Advice for Young Women Entrepreneurs
By: Niharika Nigam, Director-Business Development, Jumpin Heights
Niharika brings a decade of experience with Jumpin Heights, India's highest Bungy platform in Rishikesh.
Like a lot of women in businesses, I fell into mine by way of my family. My father started India’s highest bungy platform in Rishikesh back in 2010, when I was in college and what could possibly be more exciting than to jump right into it. It’s been almost a decade that I’ve been a part of this budding brand, a pioneering adventure into the exciting Indian market.

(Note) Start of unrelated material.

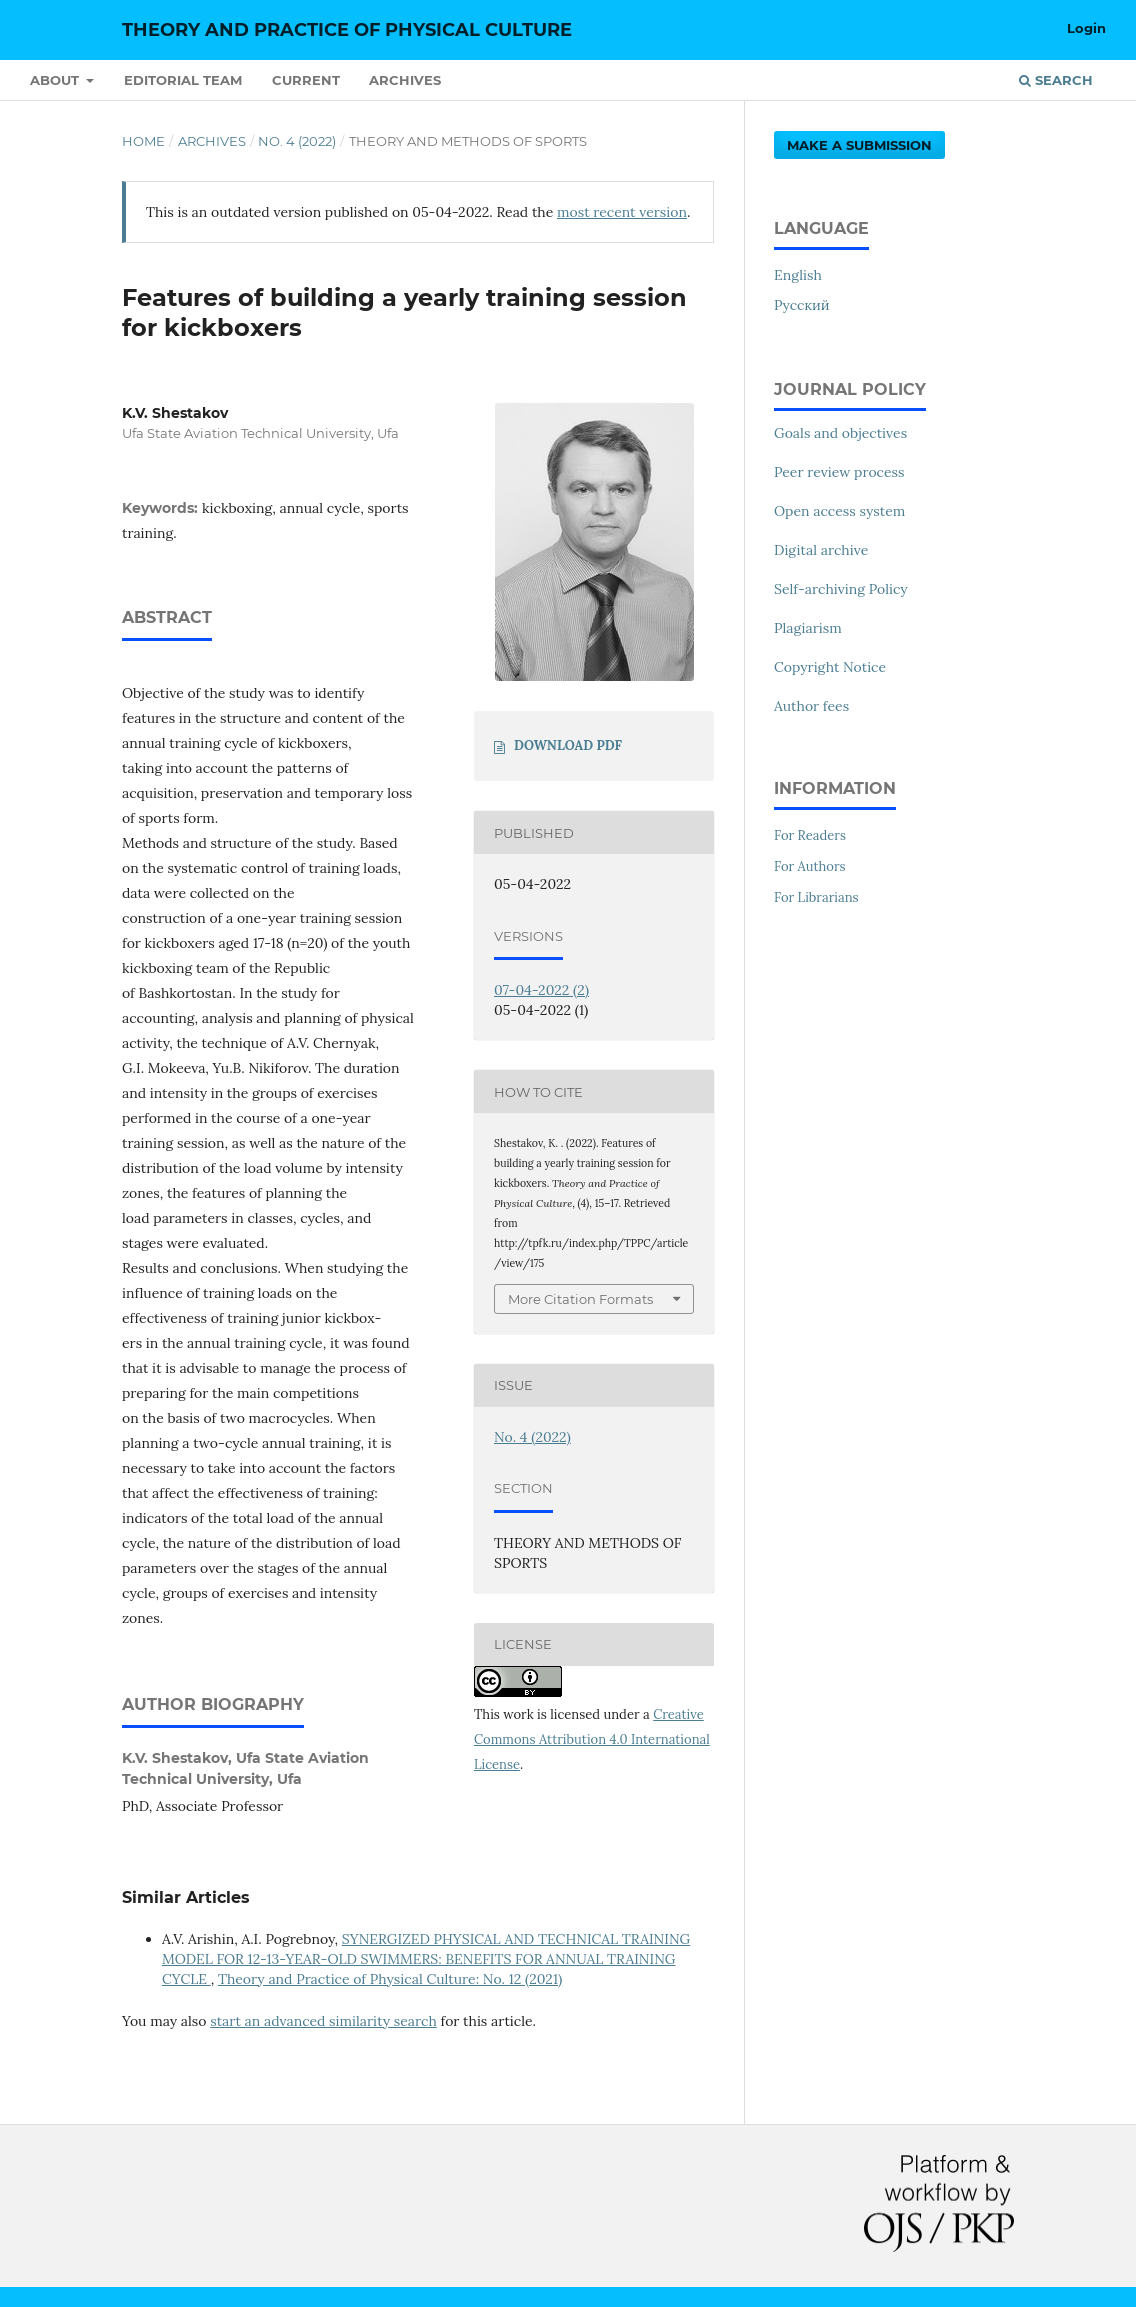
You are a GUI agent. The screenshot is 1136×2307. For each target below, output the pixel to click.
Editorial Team (183, 80)
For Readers (810, 835)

Exciting because it is price sensitive while being receptive to changing themes, slowly but surely. It can be as set in its ways as it can be dynamic. And best of all, what is most exciting is to be part of it at a time when it is booming.
It would be foolish to deny that feminism in India is in a transition- we are moving from a wholly patriarchal society to a more just one, but we aren’t quite there yet, while having also come a long way—this is equally true of our own selves, as much as of the times we live in.
And just like with everything in transition, the initial instinct is to fit in. To pretend to own the room when you’re really just uncertain.
In Bungy Jumping, a higher percentage of men sign up compared to women, but more men also back down at the edge than women.
Double guessing ourselves is our own vestige of patriarchy. The only way we overcome this is by being okay with making mistakes. In fact, feeling entitled to them.
I recently launched my debut novel, called 3..2..1..JUMP, a travel fiction that reimagines the Bhagavad Gita in contemporary times, with the metaphoric Arjuna, a woman with fears, in conversation with my metaphoric Krishna, a Bungy Jump Master who sells courage for a living. During my research, I was pleasantly surprised to know what the Gita propagated : man is a co-sharer in the work of God. There is free will, rather than one arbitrary way of doing things. Instead of pretending to do what has been done, what must be done and how it should be done, there is courage in exploring how it can be done. If there’s one thing I’ve learned in this decade, it is that all our perceived rules of the game are merely the box that we may have inherited, but it isn’t the whole playground.